Inoltre riuscivo nella circolare d' applicazione della legge regionale sulle cave a stabilire l'obbligatorietà dei piani di escavazione (non di progetti, tanto per aggirare gli ostacoli) coniando inoltre la definizione "a firma di tecnico laureato ed abilitato nelle discipline geologiche - minerarie).

Ho persa il conto scritto degli d'articoli di divulgazione geologica e di commento agli eventi geologici, sulla stampa quotidiana (prima Le Gazzetta di Modena e poi Il Resto del Carlino) e sui periodici agricoli (Terra e Vita e Genio Rurale)

Ho scritto due libri in settori snobbati dalla Baronia Universitaria.

Uno di Geologia Agraria, in cui illustravo in che cosa è utile l'opera del geologo in un'impresa agricola, (basandomi sull'esperienza personale)ed uno di Geologia d'urgenza nelle calamità naturali (basandomi sempre sulle esperienze personali ma acquisite in Regione quando ero impegnato nei pronti interventi e nei consolidamenti e trasferimenti abitati).
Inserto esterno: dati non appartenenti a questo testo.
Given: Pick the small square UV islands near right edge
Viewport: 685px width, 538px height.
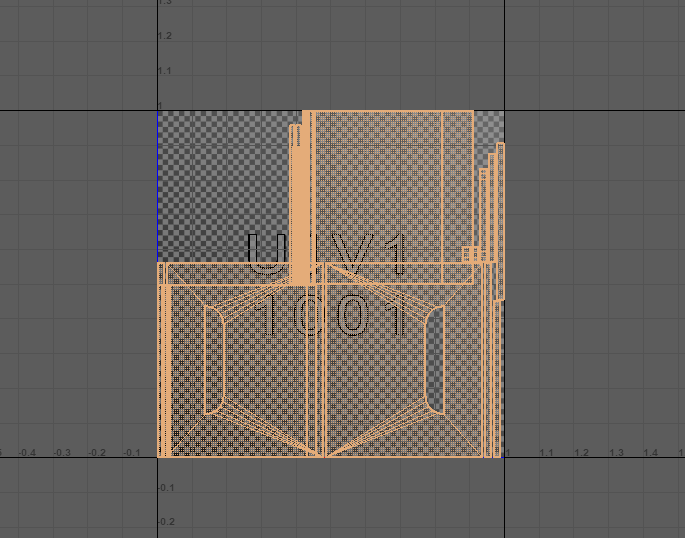Looking at the screenshot, I should [x=468, y=253].
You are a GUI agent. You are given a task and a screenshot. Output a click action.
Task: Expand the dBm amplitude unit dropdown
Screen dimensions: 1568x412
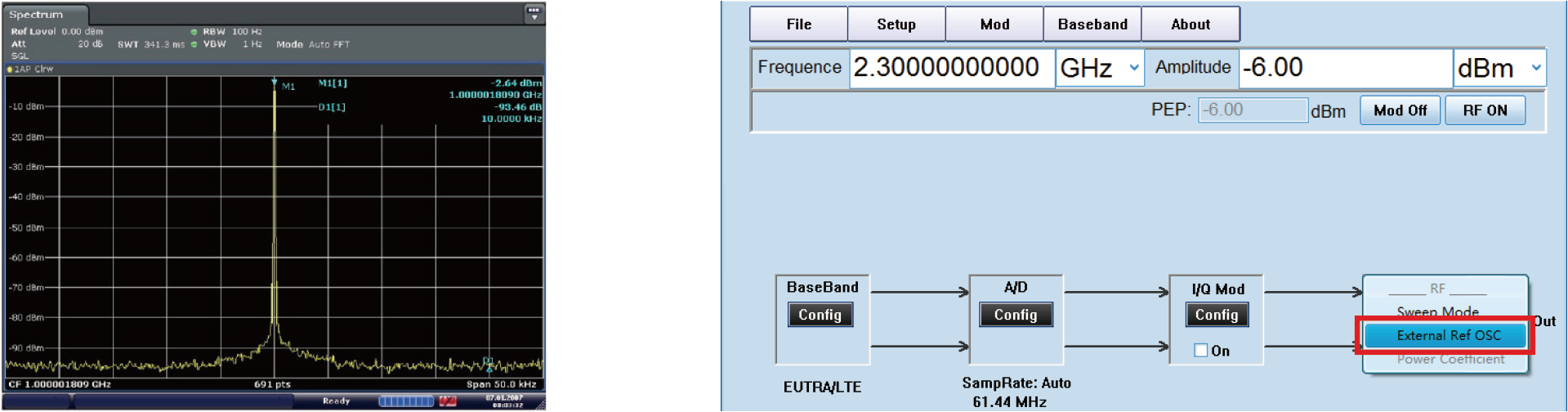pyautogui.click(x=1535, y=68)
Ultimamanete mi sono dato alla "cultura geologica" con lo Zibaldone Geologico- Storie Vicende e protagonisti di una scienza ammaliatrice.

Non mi sono ancora seduto anche se vecchio e malato.

Non ho rimpianti anche perchè ho visto in questi lunghi anni centinaia di colleghi abbandonare.

Un solo dato al proposito: alla data d'istituzione dell'Ordine nel 1968 a Modena erano iscritti all'albo un centinaio di geologi, di quel centinaio ora siamo restati in 2 ( dico due ) di cui uno vive solo con la professione ( non io ).

Ecco che cosa vuol dire per me lotta dura e senza paura e gutta lapidem efficit quando parlo di professione.